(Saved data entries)
####

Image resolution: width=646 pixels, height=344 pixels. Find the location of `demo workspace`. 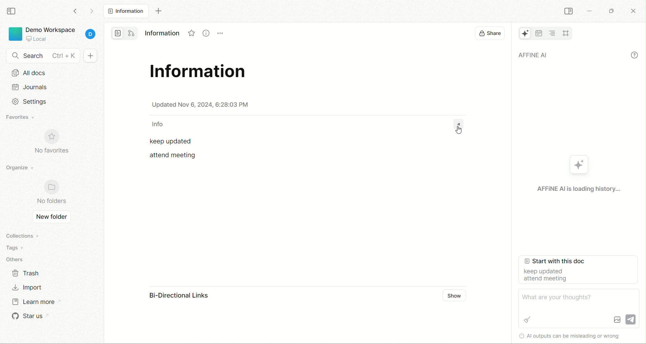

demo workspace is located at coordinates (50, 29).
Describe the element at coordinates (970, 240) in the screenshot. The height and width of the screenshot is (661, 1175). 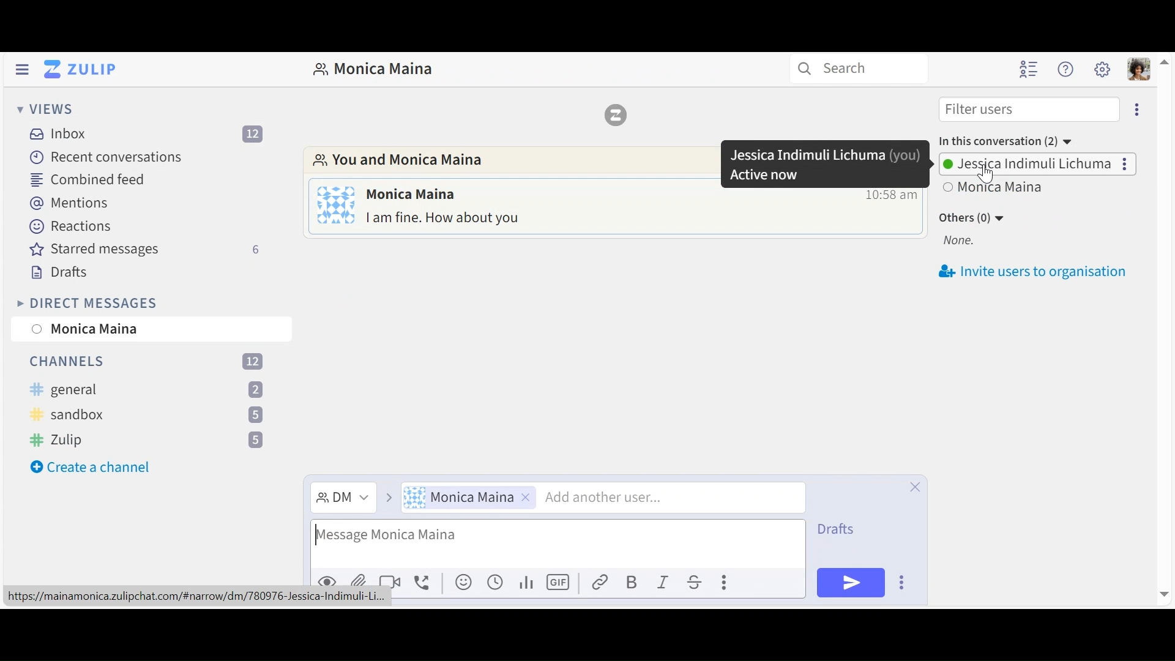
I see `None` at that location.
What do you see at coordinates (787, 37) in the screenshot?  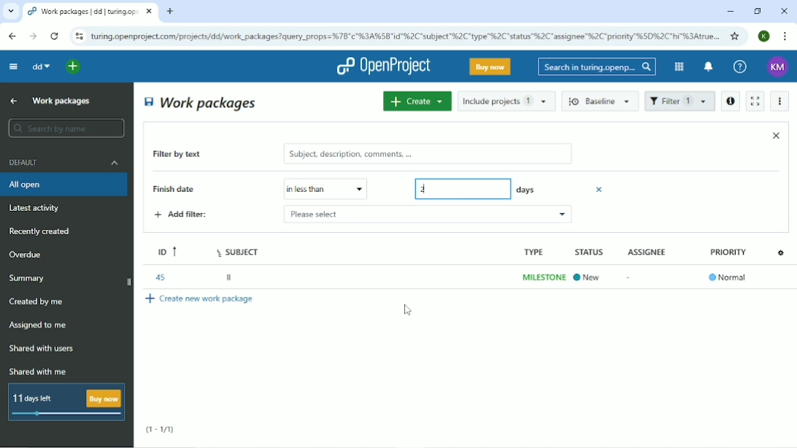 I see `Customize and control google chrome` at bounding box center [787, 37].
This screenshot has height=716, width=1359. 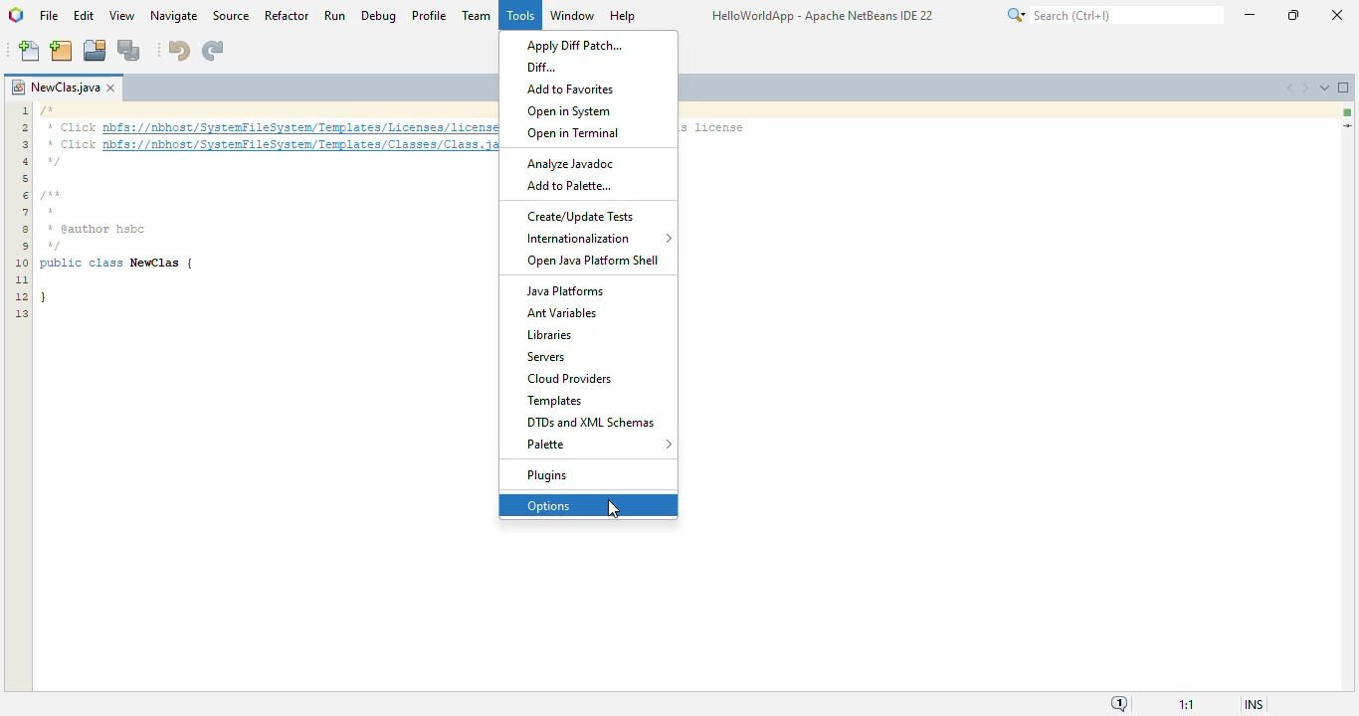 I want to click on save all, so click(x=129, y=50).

####

▸ **What is needed**
Rewrite the items as a Markdown table with columns "Row" and "Line", from the first line of the items through the line containing "at that location.", both included and blank lines left out. Leave the pictures out of the answer.

▸ **Worked solution**
| Row | Line |
|---|---|
| 1 | Image resolution: width=646 pixels, height=344 pixels. Find the location of `demo workspace`.  |
| 2 | demo workspace is located at coordinates (50, 29). |
| 3 | Describe the element at coordinates (970, 240) in the screenshot. The height and width of the screenshot is (661, 1175).  |
| 4 | I see `None` at that location. |